POL-DN: Plötzlicher Gedächtnisschwund

Jülich (ots)

Ein kurzes Gedächtnis hatte in der Nacht zum Donnerstag ein Autofahrer, der nach einem kleinen Unfall gleich vergessen hatte, was passiert war und auch keine Erinnerung mehr an seinen Alkoholkonsum einräumte.

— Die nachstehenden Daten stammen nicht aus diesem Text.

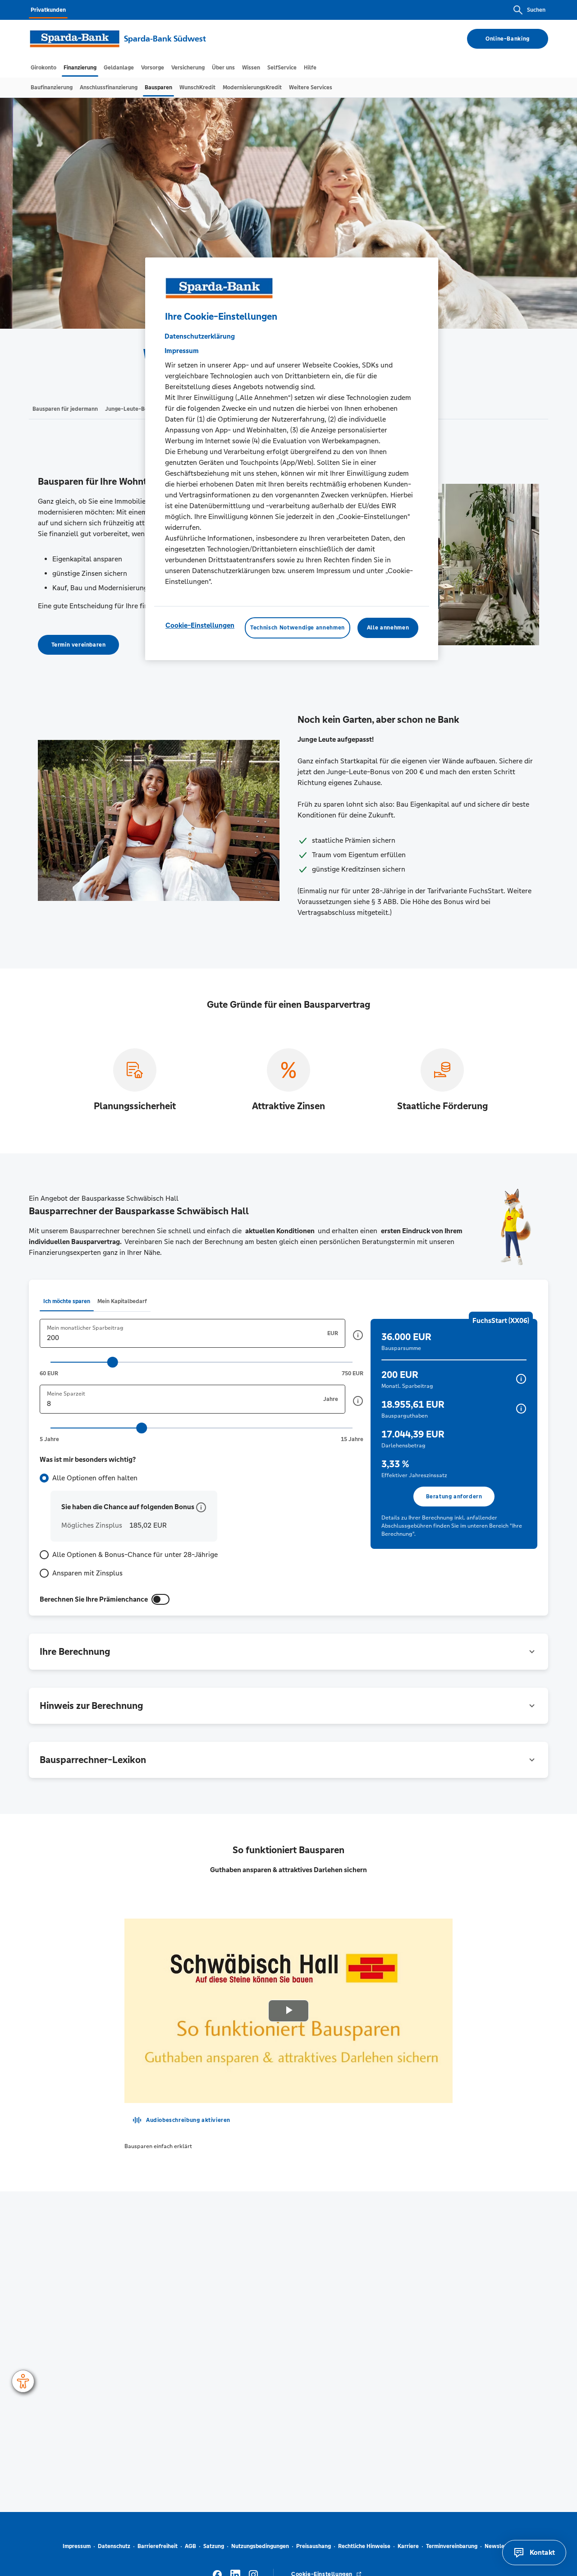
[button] (358, 1335)
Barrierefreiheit (157, 2546)
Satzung (213, 2546)
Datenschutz (114, 2546)
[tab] (43, 68)
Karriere (408, 2546)
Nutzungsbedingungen (260, 2546)
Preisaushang (313, 2546)
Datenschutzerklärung (200, 336)
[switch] (160, 1599)
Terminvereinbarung (451, 2546)
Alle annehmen (388, 628)
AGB (190, 2546)
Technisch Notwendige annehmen (297, 628)
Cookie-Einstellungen (199, 625)
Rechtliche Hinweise (364, 2546)
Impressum (77, 2546)
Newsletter (499, 2546)
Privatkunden (48, 10)
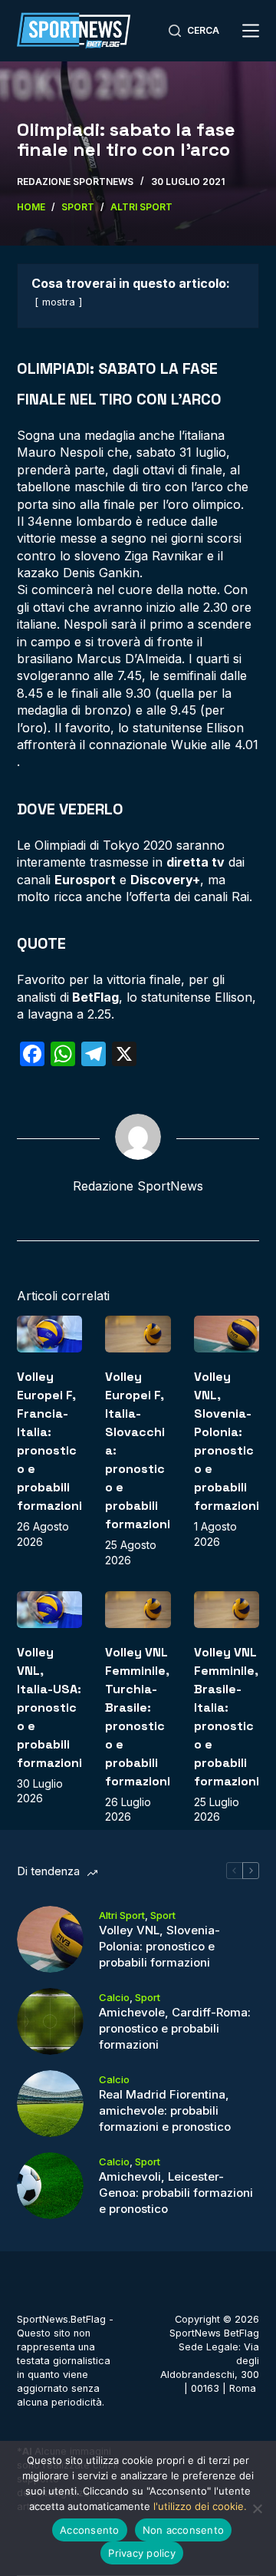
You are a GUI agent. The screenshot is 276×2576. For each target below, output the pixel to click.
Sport (163, 1915)
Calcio (114, 1997)
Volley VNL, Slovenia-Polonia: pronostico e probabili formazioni (159, 1946)
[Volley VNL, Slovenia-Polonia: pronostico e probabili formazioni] (227, 1334)
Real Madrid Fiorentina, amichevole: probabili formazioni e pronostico (165, 2110)
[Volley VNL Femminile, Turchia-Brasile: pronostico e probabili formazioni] (138, 1609)
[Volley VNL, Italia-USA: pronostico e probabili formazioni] (50, 1609)
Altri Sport (122, 1915)
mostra (58, 302)
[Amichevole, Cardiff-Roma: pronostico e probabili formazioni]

Kurz vor 02:00 Uhr hatte ein Verkehrsteilnehmer den 23-Jährigen aus Düren dabei beobachtet, als dieser offenbar alkholbedingt am Lindenrondell Ausfallerscheinungen am Steuer aufwies. Denn mit seinem Pkw war der Beobachtete in Höhe des Haupteinganges zum Parkgelände zunächst in einer Kurve geradeaus gefahren und erst vor dem Zugangstor zum Halten gekommen. Dann wendete er und geriet dabei auf den Rad-/Fußweg, wo er eine dort stehende Holzbank rammte. Obwohl diese beschädigt wurde, rangierte der Fahrer zurück und entfernte sich in Richtung Aldenhoven.

Da der Zeuge die Polizei über den Standort des Flüchtenden informierte, konnte der Dürener mit etwas Mühe in Höhe des Aldenhovener Industriegebietes auf der L 136 angehalten werden, nachdem er zuerst auf das hinter ihm auftauchende Blaulicht und STOPP-Signal nicht reagiert hatte.

2,04 Promille Alkohol in der Atemluft des aus dem Verkehr gezogenen Mannes waren ein deutliches Indiz für vorher gegangenen Alkoholkonsum. Dennoch konnte oder wollte dieser sich nicht erinnern, überhaupt Alkohol getrunken zu haben. Aber auch den Zusammenstoß mit der Bank hatte er angeblich nicht mehr im Gedächtnis.

Trotz dieser Vergesslichkeit blieb dem Beschuldigten die notwendige Prozedur der Blutentnahme auf der Wache und die Sicherstellung seines Führerscheines durch die Beamten nicht erspart. Ob sein Erinnerungsvermögen im Verlauf des nun gegen ihn gerichteten Strafverfahrens wieder eintritt, ist derzeit nicht bekannt. Hoffentlich werden sich die Konsequenzen seiner gefährlichen Fahrt, bei der ein Unfall mehr hätte auslöschen können als nur eine Erinnerung, als weiter bringende Erfahrung bei ihm einbrennen.